Intra Muros
Comptoir des Mines Galerie, Marrakech, 2020
Fatiha Zemmouri Intra Muros
Hicham Daoudi en dialogue avec Reda Zaireg
L’artiste aime en parler à sa façon, en inventant une géographie du sensible avec ses cartes pliées et jetées au sol, comme des brouillons préparatoires à l’exil qui tordent des destins et jettent continuellement sur les routes des êtres hagards et incertains.
Ces cartes contrastent avec les dessins à la feuille d’or de cités glorieuses qui exercent leur polarisation et leur pouvoir de commandement sur des populations entières : séduites et entraînées par des rêves de vie meilleure, elles abandonnent la précarité de leurs terres en quête d’une dignité refusée. L’artiste représente cette recherche de dignité en utilisant des cartes géographiques coloniales et des carnets de route imprimés sur différents supports, qui indiquent la marche de l’histoire, les injustices du passé et les divisions du présent. Cette utilisation de la cartographie coloniale rappelle l’une des fonctions premières de la géographie : classifier et hiérarchiser les terres selon leur prodigalité ou leur dèche, leurs splendeurs et leurs misères. Quand l’humain apparut dans la carte coloniale, ce fut pour l’affecter à des catégories préétablies, différenciées par des appartenances tribales ou des « genres de vie » (2) : l’humain n’était qu’une extension mouvante de la terre, d’elle il découlait et à elle il appartenait.
L’Afrique coloniale et la conférence de Berlin de 1885 sont évoquées, mais Fatiha Zemmouri préfère aborder le temps présent, où plus de 70 fortifications ont été érigées depuis la chute du mur de Berlin.
En parlant de la terre, Fatiha Zemmouri parle évidemment de l’humain, de sa phobie de l’étranger décrit comme indésirable, qu’exploitent des gouvernants pour régner sur les peurs et les consciences en assignant des groupes d’individus à des identités univoques et surveillées.
Intra-muros est un témoignage subtil et engagé de Fatiha Zemmouri, que nous sommes fiers d’accueillir et de présenter aux publics car nous partageons sa volonté de dénoncer les murs qui fragmentent notre communauté de destin.
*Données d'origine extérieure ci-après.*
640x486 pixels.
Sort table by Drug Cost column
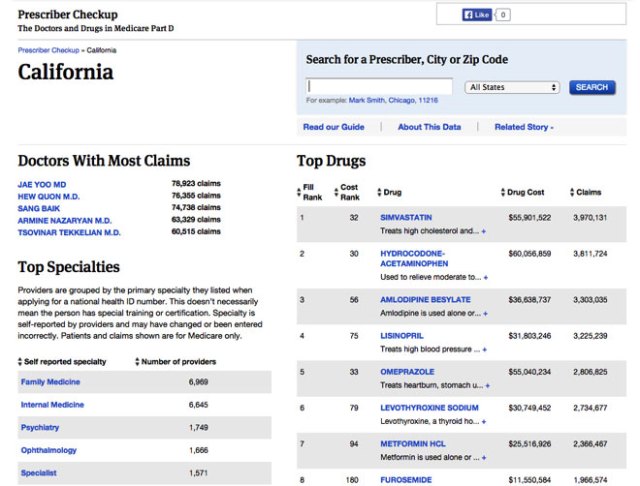(503, 192)
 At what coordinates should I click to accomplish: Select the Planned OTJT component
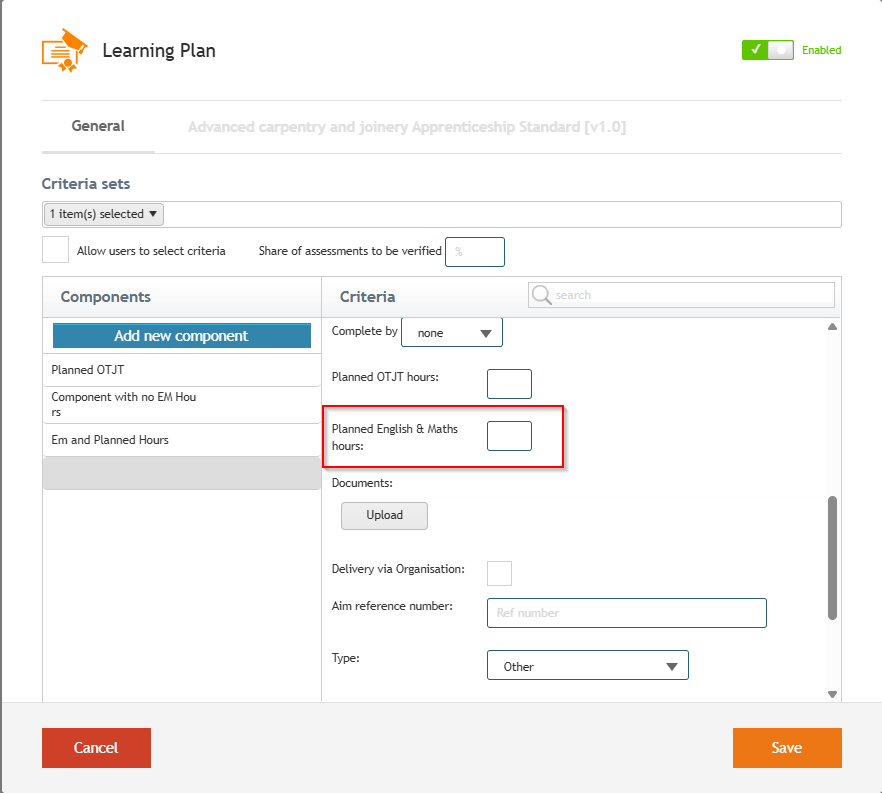coord(182,370)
Il s’agit d’une valeur sacrée à laquelle nous adhérons. Aujourd’hui sanctifiés, intégrés au gospel patriotique de plusieurs pays, les murs, les clôtures et les frontières stratifient notre monde et remplissent des fonctions de filtrage et de « tri sélectif ». Elles subdivisent la planète en coupures.
Depuis Marrakech, à partir de ce grand événement artistique voulant mettre en avant l’intensité de la vie artistique du continent, nous continuons à militer contre ces barrières entre le Nord et le Sud qui déclassent les individus et les « valident » selon leur catégorie sociale, leur religion et leur culture.
« L’espace est un croisement de mobiles. Il est en quelque sorte animé par l’ensemble des mouvements qui s’y déploient. Est ‘’espace’’ l’e et produit par les opérations qui l’orientent, le circonstancient, le temporalisent et l’amènent à fonctionner en unité polyvalente de programmes conflictuels ou de proximités contractuelles ».
Michel de Certeau, L’invention du quotidien : Arts de faire.